[Data to process]

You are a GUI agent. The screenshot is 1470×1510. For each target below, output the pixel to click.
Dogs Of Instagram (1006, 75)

[/Data to process]
[Data to process]

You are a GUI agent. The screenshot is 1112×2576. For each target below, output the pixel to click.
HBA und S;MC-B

[/Data to process]
[Data to process]

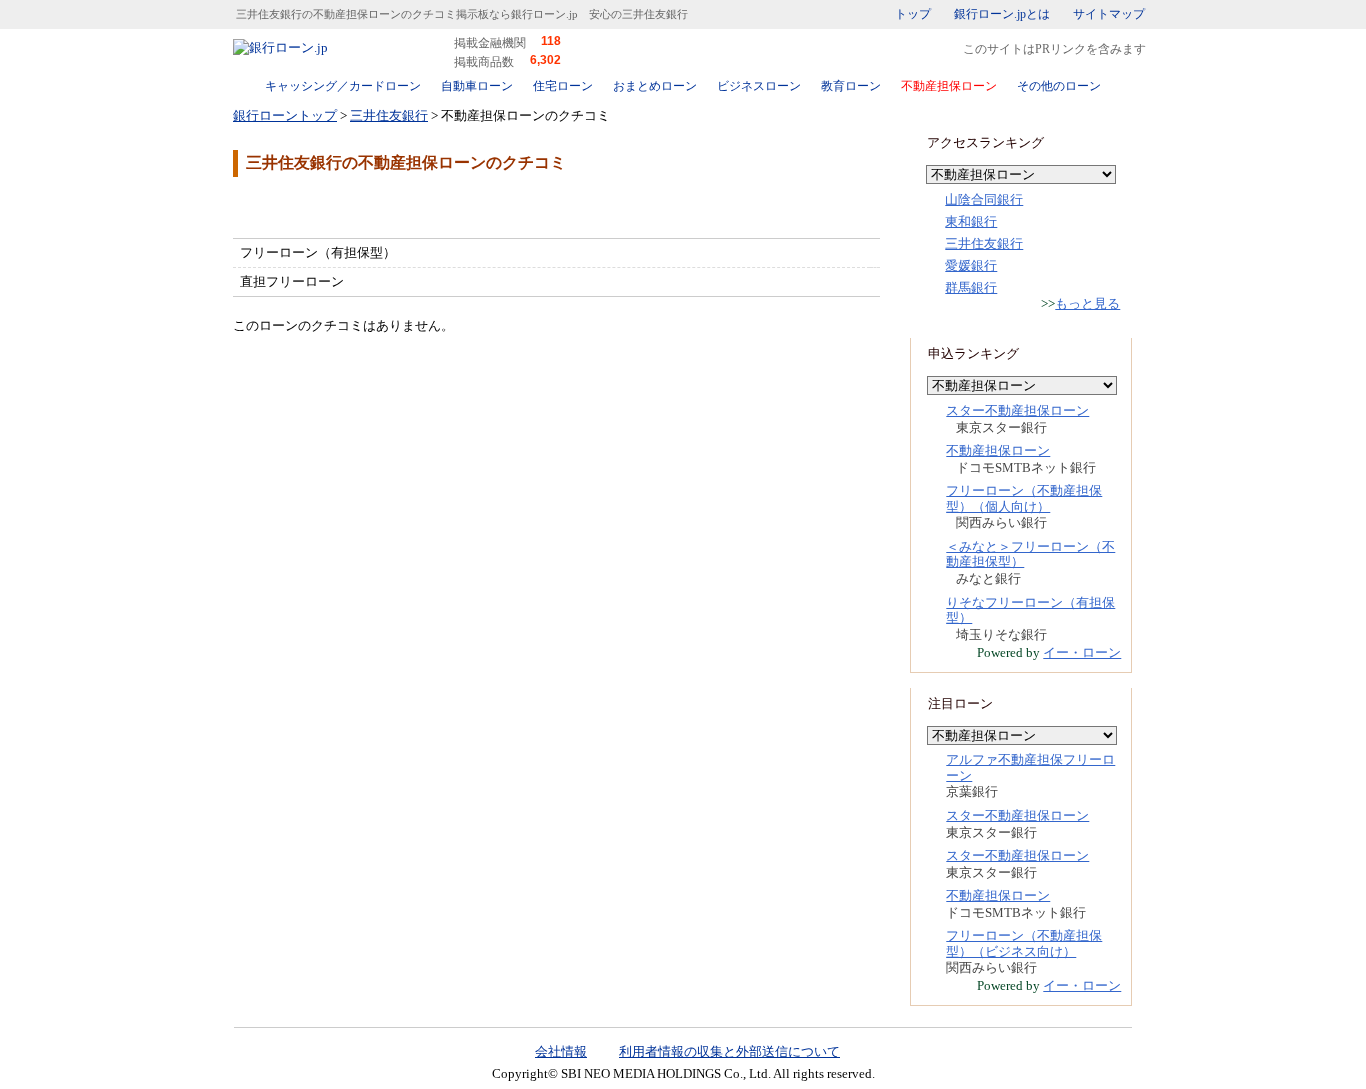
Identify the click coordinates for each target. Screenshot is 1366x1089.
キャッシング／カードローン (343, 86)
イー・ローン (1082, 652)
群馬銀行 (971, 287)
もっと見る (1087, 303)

[/Data to process]

What to work on —
Find how many lines in the data above include the string "pixel", and give that number alone.

Written response —
2